There is a strong connection between music and the mind. This powerful connection explains why a man in the later stages of dementia, barely able to communicate, will liven up when listening to his favorite music. Closely related to music is rhythm, “a strong, regular, repeated pattern of movement or sound”. In fact, rhythm is as elemental to breathing and other bodily functioning as it is to singing and dancing. Our lives are driven by rhythm.
In her Master’s Thesis, “Music Therapy and Percussion for People with Dementia”, Jaclyn Bell focuses on the potential of percussion and other rhythm-based music therapies. She writes, “People with dementia may gradually lose the ability to sing as the disease progresses and the use of percussion may allow for continued musical participation…Studies have shown that rhythm interventions can sometimes elicit more of a response than singing.”
There are a variety of ways to utilize rhythm to enhance the quality of life for someone living with dementia: start a drum circle with friends, keep the beat while listening to music, dance, exercise. Creating homemade instruments is always fun: fill an empty medicine bottle with rice and you have a maraca; books, pots, and tables make great drums. Finally, utilize rhythm to assist in the desired outcome of an activity: soft music before bed; relaxing music while bathing, upbeat music while folding laundry or cleaning.
There are ways to incorporate music into activities for everyone. The key to assisting those living with dementia is selecting music that meets the need. For those in later stages of dementia, a more measured approach can be helpful. In her article, “How to use music to help a loved with dementia”, Jan Maier suggests starting slow and tailoring the activity to the response of the person living with dementia: “Keep sessions short, perhaps up to a half hour. Tailor the length of the sessions to how much your loved one enjoys them.”
A powerful visual of how rhythm can assist those with dementia or other neurological disorders is the video of a man living with Parkinson’s disease. During physiotherapy sessions, the man’s gait is enhanced first by the therapist counting “1. 2, 1, 2…”, and secondly by listening to a favorite song. These rhythmic cues assist the brain in going through the motions of walking.
(video can be found at: https://youtu.be/oTjIEtpR4yU published by: Parkinson: Recherche au Luxembourg)

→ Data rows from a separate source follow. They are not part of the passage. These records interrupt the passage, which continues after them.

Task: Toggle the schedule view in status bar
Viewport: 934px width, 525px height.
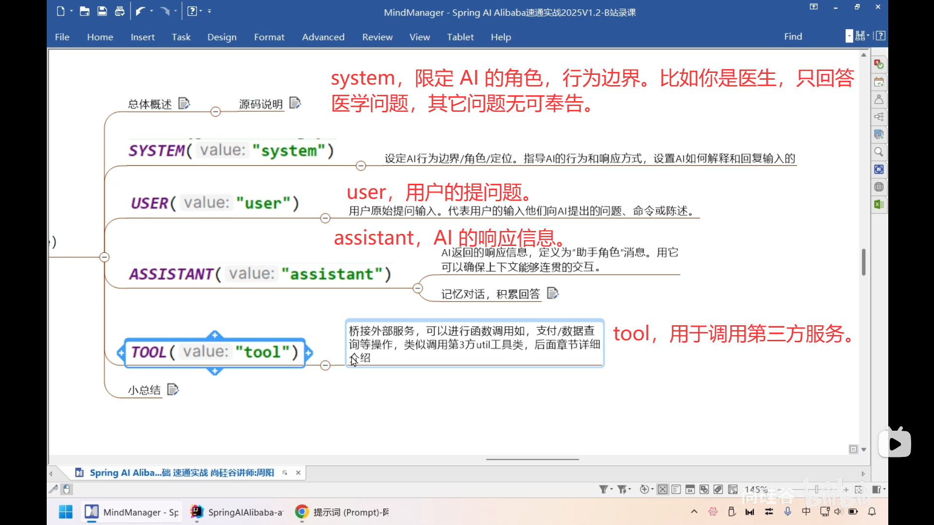Action: coord(690,489)
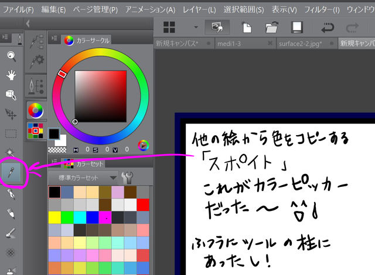Select the rectangular selection marquee tool

click(x=11, y=133)
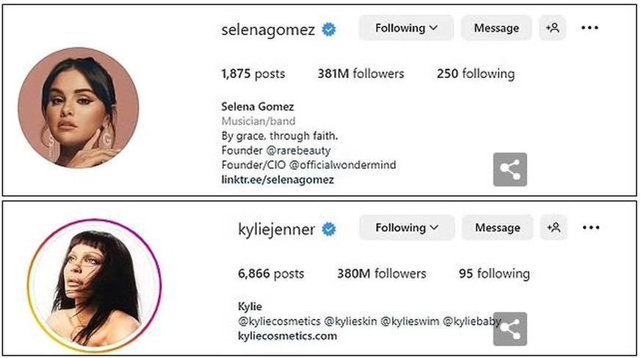641x358 pixels.
Task: Open the three-dot menu for kyliejenner
Action: pyautogui.click(x=591, y=228)
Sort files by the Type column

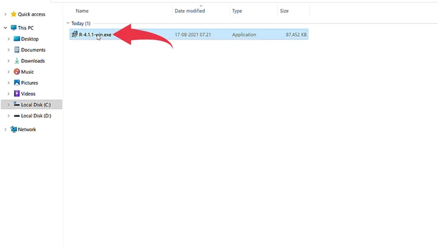tap(237, 11)
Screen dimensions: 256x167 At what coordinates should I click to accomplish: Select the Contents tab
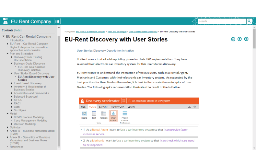[7, 30]
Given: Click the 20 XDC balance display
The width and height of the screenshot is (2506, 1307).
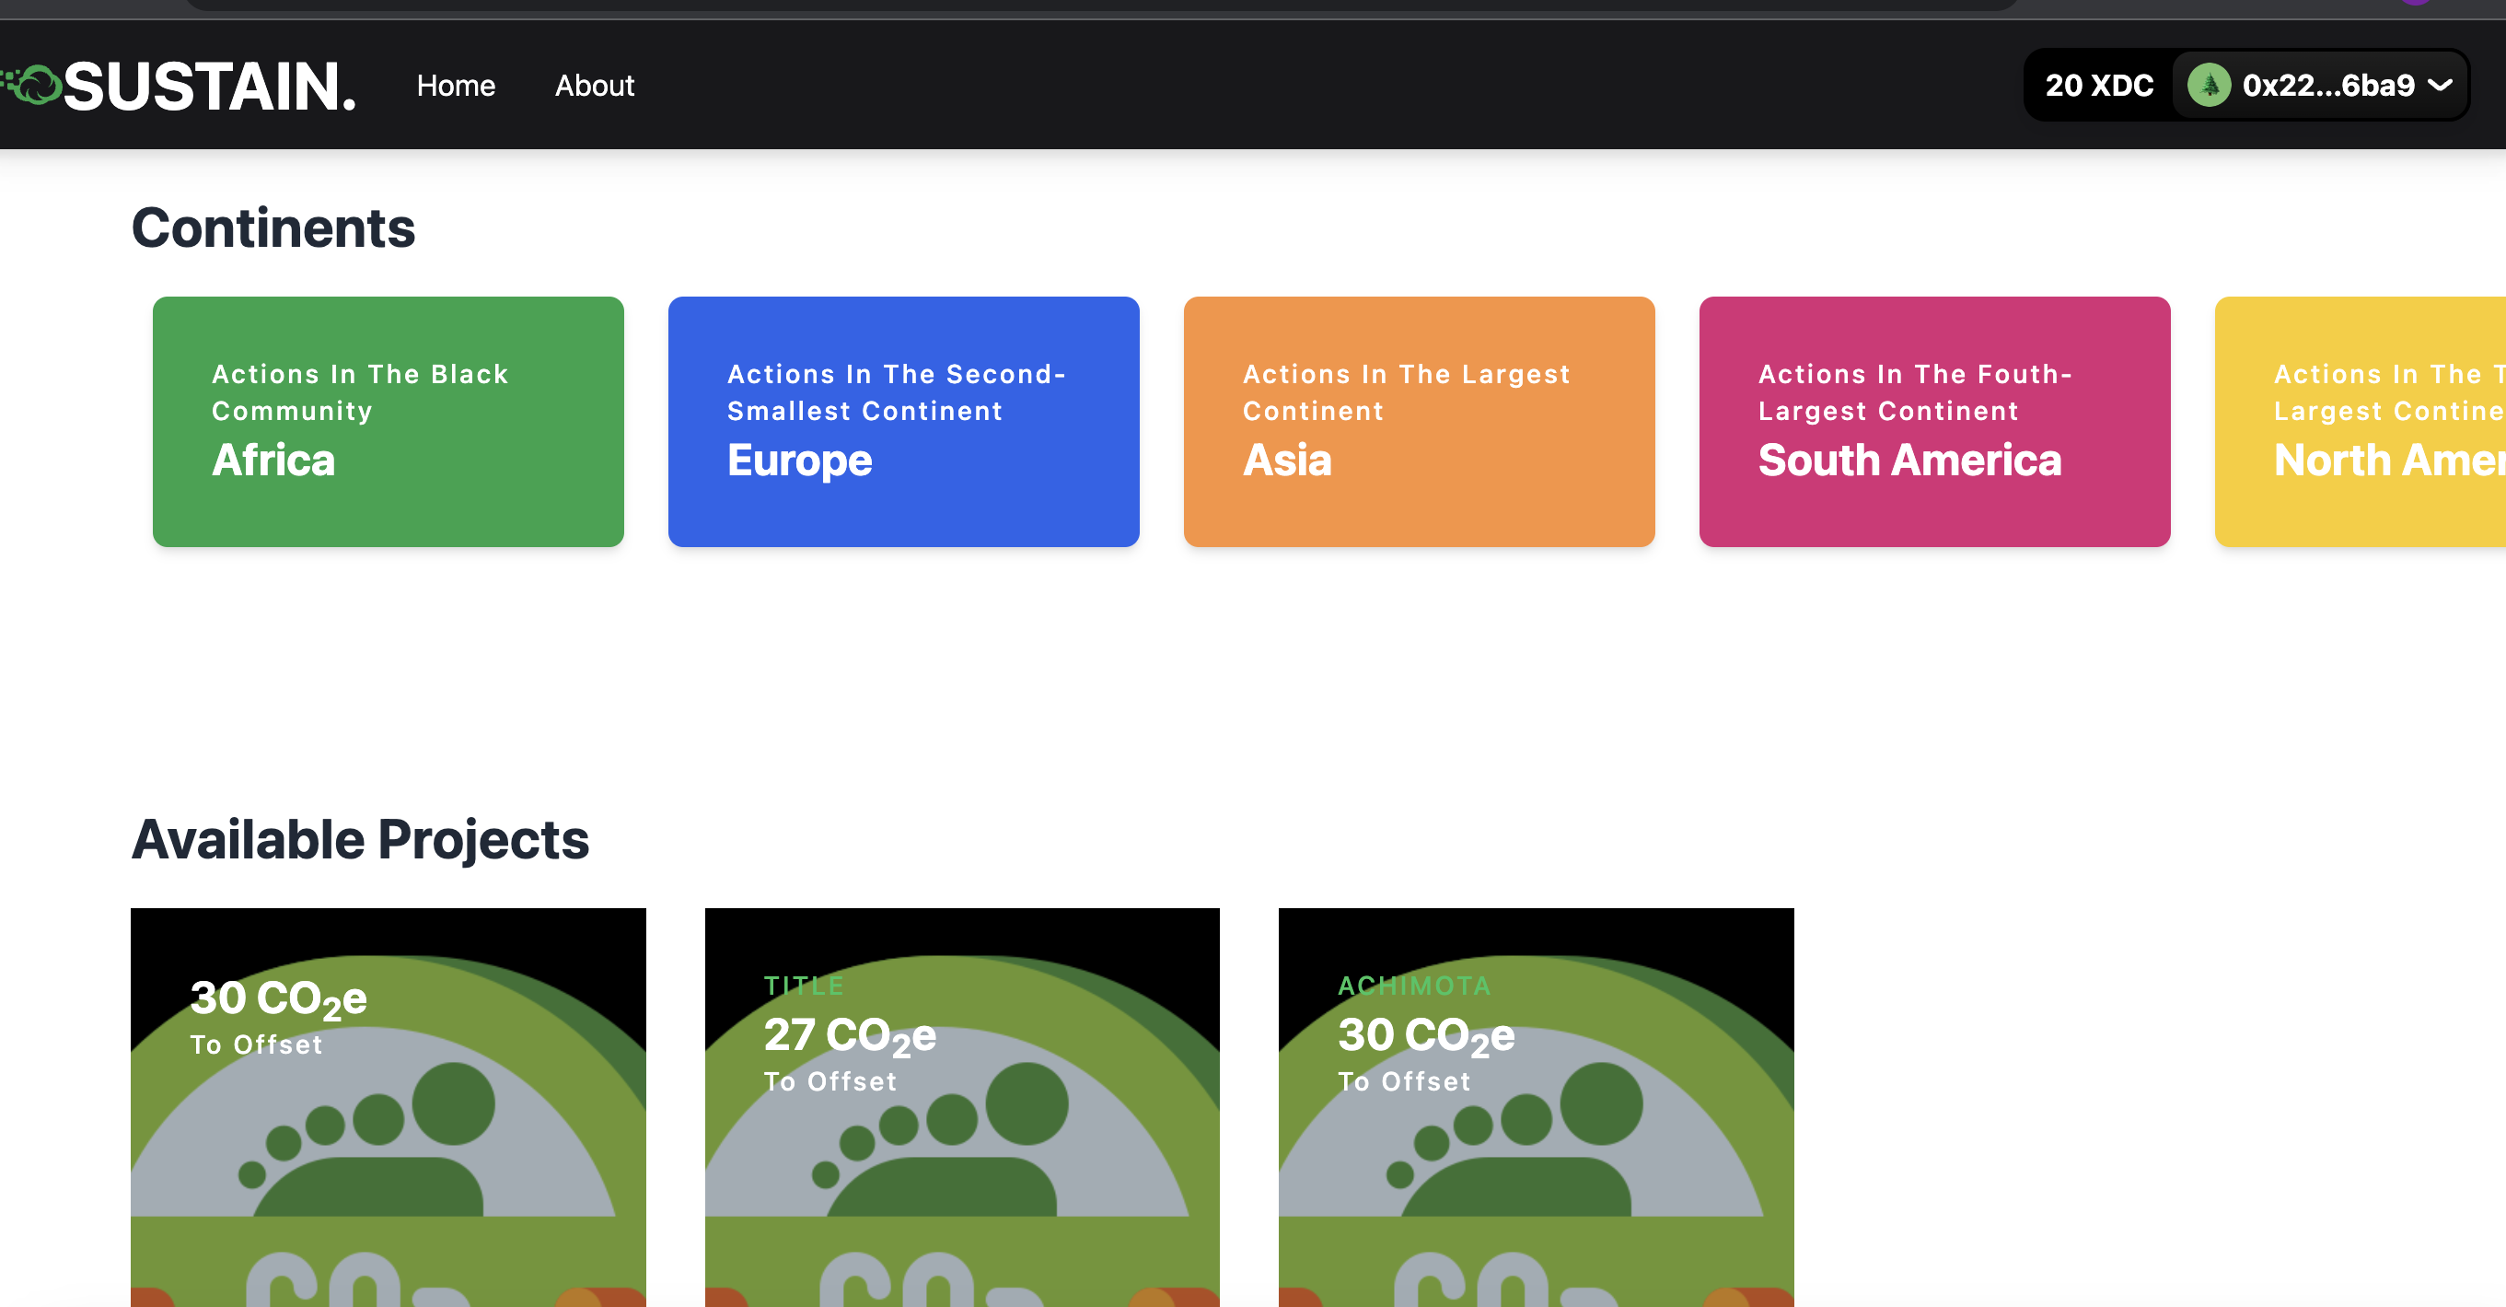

The beat of our hearts, the rise and fall of our breathing, the movement of our bodies through each day demonstrate the natural rhythms of life. The power of rhythms can be harnessed to help us through many illnesses, including dementia and other neurological disorders and can help relieve the stresses of daily living. In his book Musicophilia, renowned neuroscientist Oliver Sacks writes that rhythm is one of the most basic and fundamental parts of the human experience and remains with us until the very end. We agree, and to quote from the musical Sweet Charity, “The rhythm of life is a powerful beat!”